**EXERCISE REQUIREMENTS:** The records below must be copied out completely and exactly.

**ENTRIES PROVIDED:**
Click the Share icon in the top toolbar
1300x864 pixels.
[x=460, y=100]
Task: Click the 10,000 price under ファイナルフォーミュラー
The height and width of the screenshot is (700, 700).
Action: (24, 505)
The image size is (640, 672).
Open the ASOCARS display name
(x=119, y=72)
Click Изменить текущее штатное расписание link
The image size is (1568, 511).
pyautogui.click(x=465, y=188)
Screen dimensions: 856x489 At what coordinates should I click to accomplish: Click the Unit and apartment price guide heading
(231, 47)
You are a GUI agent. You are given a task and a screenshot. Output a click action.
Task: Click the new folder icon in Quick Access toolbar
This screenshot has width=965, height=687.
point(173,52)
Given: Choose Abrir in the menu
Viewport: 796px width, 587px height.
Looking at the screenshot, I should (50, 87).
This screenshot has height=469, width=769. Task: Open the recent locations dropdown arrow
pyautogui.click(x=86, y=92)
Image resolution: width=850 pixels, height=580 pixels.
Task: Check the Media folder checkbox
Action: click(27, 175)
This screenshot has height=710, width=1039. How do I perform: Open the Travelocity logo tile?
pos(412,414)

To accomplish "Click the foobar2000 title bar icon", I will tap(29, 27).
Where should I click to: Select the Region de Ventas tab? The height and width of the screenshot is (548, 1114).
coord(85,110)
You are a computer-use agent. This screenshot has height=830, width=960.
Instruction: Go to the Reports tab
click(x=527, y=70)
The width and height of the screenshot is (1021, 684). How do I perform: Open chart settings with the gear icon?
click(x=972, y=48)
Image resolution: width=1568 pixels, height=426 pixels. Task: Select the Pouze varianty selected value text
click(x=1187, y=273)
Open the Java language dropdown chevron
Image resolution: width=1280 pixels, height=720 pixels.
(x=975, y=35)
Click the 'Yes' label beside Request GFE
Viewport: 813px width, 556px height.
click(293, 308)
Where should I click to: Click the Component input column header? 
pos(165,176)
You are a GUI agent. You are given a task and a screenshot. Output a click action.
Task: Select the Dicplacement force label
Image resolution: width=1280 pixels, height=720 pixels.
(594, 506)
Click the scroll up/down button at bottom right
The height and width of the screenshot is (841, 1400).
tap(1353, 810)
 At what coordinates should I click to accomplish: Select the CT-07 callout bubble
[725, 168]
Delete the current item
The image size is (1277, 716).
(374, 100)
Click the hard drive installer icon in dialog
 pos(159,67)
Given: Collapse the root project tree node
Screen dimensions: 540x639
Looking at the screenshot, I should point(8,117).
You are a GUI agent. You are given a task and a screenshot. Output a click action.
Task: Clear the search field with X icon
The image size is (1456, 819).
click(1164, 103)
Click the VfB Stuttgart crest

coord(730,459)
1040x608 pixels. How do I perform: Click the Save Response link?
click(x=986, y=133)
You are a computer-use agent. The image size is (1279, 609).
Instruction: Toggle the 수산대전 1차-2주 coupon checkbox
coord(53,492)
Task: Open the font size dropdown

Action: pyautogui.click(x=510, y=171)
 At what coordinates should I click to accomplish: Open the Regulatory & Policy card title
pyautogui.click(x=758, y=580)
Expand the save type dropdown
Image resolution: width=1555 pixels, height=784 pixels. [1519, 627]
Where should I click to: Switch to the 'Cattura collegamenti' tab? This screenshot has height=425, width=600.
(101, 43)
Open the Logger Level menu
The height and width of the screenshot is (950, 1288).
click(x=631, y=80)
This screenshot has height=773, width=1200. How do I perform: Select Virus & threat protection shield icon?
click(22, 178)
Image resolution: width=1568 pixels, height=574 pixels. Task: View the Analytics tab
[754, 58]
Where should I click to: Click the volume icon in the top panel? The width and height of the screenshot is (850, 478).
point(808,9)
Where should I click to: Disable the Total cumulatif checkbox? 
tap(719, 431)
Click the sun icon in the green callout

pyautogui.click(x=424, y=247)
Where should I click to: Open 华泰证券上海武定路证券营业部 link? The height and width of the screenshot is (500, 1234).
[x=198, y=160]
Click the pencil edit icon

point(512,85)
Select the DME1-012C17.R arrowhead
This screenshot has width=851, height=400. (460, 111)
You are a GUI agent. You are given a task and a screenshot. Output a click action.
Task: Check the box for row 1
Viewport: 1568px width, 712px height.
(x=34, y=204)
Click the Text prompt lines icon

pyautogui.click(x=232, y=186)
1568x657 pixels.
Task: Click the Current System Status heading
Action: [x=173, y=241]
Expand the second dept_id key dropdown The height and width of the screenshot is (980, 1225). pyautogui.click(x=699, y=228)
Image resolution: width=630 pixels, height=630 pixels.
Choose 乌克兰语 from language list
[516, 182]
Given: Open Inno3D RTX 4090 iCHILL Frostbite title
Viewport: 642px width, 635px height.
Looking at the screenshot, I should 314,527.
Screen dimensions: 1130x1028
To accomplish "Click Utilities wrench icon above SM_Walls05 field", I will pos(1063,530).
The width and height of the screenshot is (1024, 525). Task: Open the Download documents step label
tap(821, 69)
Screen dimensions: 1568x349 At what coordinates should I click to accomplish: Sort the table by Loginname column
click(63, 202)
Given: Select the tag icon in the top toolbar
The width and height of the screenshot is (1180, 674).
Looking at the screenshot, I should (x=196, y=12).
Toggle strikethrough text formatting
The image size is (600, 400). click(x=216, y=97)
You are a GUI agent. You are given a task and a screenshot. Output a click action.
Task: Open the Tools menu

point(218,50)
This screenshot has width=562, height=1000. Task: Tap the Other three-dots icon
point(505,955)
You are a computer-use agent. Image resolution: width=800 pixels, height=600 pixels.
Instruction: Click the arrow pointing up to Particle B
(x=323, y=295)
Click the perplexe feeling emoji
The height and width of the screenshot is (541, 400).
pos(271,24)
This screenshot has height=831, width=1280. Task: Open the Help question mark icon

**RESULT FOR THIS TASK:**
Click the Share icon in the top toolbar
1300x864 pixels.
[x=460, y=100]
Task: Click the 10,000 price under ファイナルフォーミュラー
The height and width of the screenshot is (700, 700).
Action: (24, 505)
The image size is (640, 672).
Open the ASOCARS display name
(x=119, y=72)
Click Изменить текущее штатное расписание link
The image size is (1568, 511).
pyautogui.click(x=465, y=188)
Screen dimensions: 856x489 At what coordinates should I click to accomplish: Click the Unit and apartment price guide heading
(231, 47)
You are a GUI agent. You are given a task and a screenshot. Output a click action.
Task: Click the new folder icon in Quick Access toolbar
This screenshot has width=965, height=687.
point(173,52)
Given: Choose Abrir in the menu
Viewport: 796px width, 587px height.
Looking at the screenshot, I should (50, 87).
This screenshot has height=469, width=769. Task: Open the recent locations dropdown arrow
pyautogui.click(x=86, y=92)
Image resolution: width=850 pixels, height=580 pixels.
Task: Check the Media folder checkbox
Action: click(27, 175)
This screenshot has height=710, width=1039. How do I perform: Open the Travelocity logo tile?
pos(412,414)

To accomplish "Click the foobar2000 title bar icon", I will tap(29, 27).
Where should I click to: Select the Region de Ventas tab? The height and width of the screenshot is (548, 1114).
coord(85,110)
You are a computer-use agent. This screenshot has height=830, width=960.
Instruction: Go to the Reports tab
click(x=527, y=70)
The width and height of the screenshot is (1021, 684). How do I perform: Open chart settings with the gear icon?
click(x=972, y=48)
Image resolution: width=1568 pixels, height=426 pixels. Task: Select the Pouze varianty selected value text
click(x=1187, y=273)
Open the Java language dropdown chevron
Image resolution: width=1280 pixels, height=720 pixels.
(x=975, y=35)
Click the 'Yes' label beside Request GFE
Viewport: 813px width, 556px height.
click(293, 308)
Where should I click to: Click the Component input column header? 
pos(165,176)
You are a GUI agent. You are given a task and a screenshot. Output a click action.
Task: Select the Dicplacement force label
Image resolution: width=1280 pixels, height=720 pixels.
(594, 506)
Click the scroll up/down button at bottom right
The height and width of the screenshot is (841, 1400).
tap(1353, 810)
 At what coordinates should I click to accomplish: Select the CT-07 callout bubble
[725, 168]
Delete the current item
The image size is (1277, 716).
(374, 100)
Click the hard drive installer icon in dialog
 pos(159,67)
Given: Collapse the root project tree node
Screen dimensions: 540x639
Looking at the screenshot, I should point(8,117).
You are a GUI agent. You are given a task and a screenshot. Output a click action.
Task: Clear the search field with X icon
The image size is (1456, 819).
click(1164, 103)
Click the VfB Stuttgart crest

coord(730,459)
1040x608 pixels. How do I perform: Click the Save Response link?
click(x=986, y=133)
You are a computer-use agent. The image size is (1279, 609).
Instruction: Toggle the 수산대전 1차-2주 coupon checkbox
coord(53,492)
Task: Open the font size dropdown

Action: pyautogui.click(x=510, y=171)
 At what coordinates should I click to accomplish: Open the Regulatory & Policy card title
pyautogui.click(x=758, y=580)
Expand the save type dropdown
Image resolution: width=1555 pixels, height=784 pixels. [1519, 627]
Where should I click to: Switch to the 'Cattura collegamenti' tab? This screenshot has height=425, width=600.
(101, 43)
Open the Logger Level menu
The height and width of the screenshot is (950, 1288).
click(x=631, y=80)
This screenshot has height=773, width=1200. How do I perform: Select Virus & threat protection shield icon?
click(22, 178)
Image resolution: width=1568 pixels, height=574 pixels. Task: View the Analytics tab
[754, 58]
Where should I click to: Click the volume icon in the top panel? The width and height of the screenshot is (850, 478).
point(808,9)
Where should I click to: Disable the Total cumulatif checkbox? 
tap(719, 431)
Click the sun icon in the green callout

pyautogui.click(x=424, y=247)
Where should I click to: Open 华泰证券上海武定路证券营业部 link? The height and width of the screenshot is (500, 1234).
[x=198, y=160]
Click the pencil edit icon

point(512,85)
Select the DME1-012C17.R arrowhead
This screenshot has width=851, height=400. (460, 111)
You are a GUI agent. You are given a task and a screenshot. Output a click action.
Task: Check the box for row 1
Viewport: 1568px width, 712px height.
(x=34, y=204)
Click the Text prompt lines icon

pyautogui.click(x=232, y=186)
1568x657 pixels.
Task: Click the Current System Status heading
Action: [x=173, y=241]
Expand the second dept_id key dropdown The height and width of the screenshot is (980, 1225). pyautogui.click(x=699, y=228)
Image resolution: width=630 pixels, height=630 pixels.
Choose 乌克兰语 from language list
[516, 182]
Given: Open Inno3D RTX 4090 iCHILL Frostbite title
Viewport: 642px width, 635px height.
Looking at the screenshot, I should 314,527.
Screen dimensions: 1130x1028
To accomplish "Click Utilities wrench icon above SM_Walls05 field", I will pos(1063,530).
The width and height of the screenshot is (1024, 525). Task: Open the Download documents step label
tap(821, 69)
Screen dimensions: 1568x349 At what coordinates should I click to accomplish: Sort the table by Loginname column
click(63, 202)
Given: Select the tag icon in the top toolbar
The width and height of the screenshot is (1180, 674).
Looking at the screenshot, I should (x=196, y=12).
Toggle strikethrough text formatting
The image size is (600, 400). click(x=216, y=97)
You are a GUI agent. You are given a task and a screenshot. Output a click action.
Task: Open the Tools menu

point(218,50)
This screenshot has width=562, height=1000. Task: Tap the Other three-dots icon
point(505,955)
You are a computer-use agent. Image resolution: width=800 pixels, height=600 pixels.
Instruction: Click the arrow pointing up to Particle B
(x=323, y=295)
Click the perplexe feeling emoji
The height and width of the screenshot is (541, 400).
pos(271,24)
This screenshot has height=831, width=1280. Task: Open the Help question mark icon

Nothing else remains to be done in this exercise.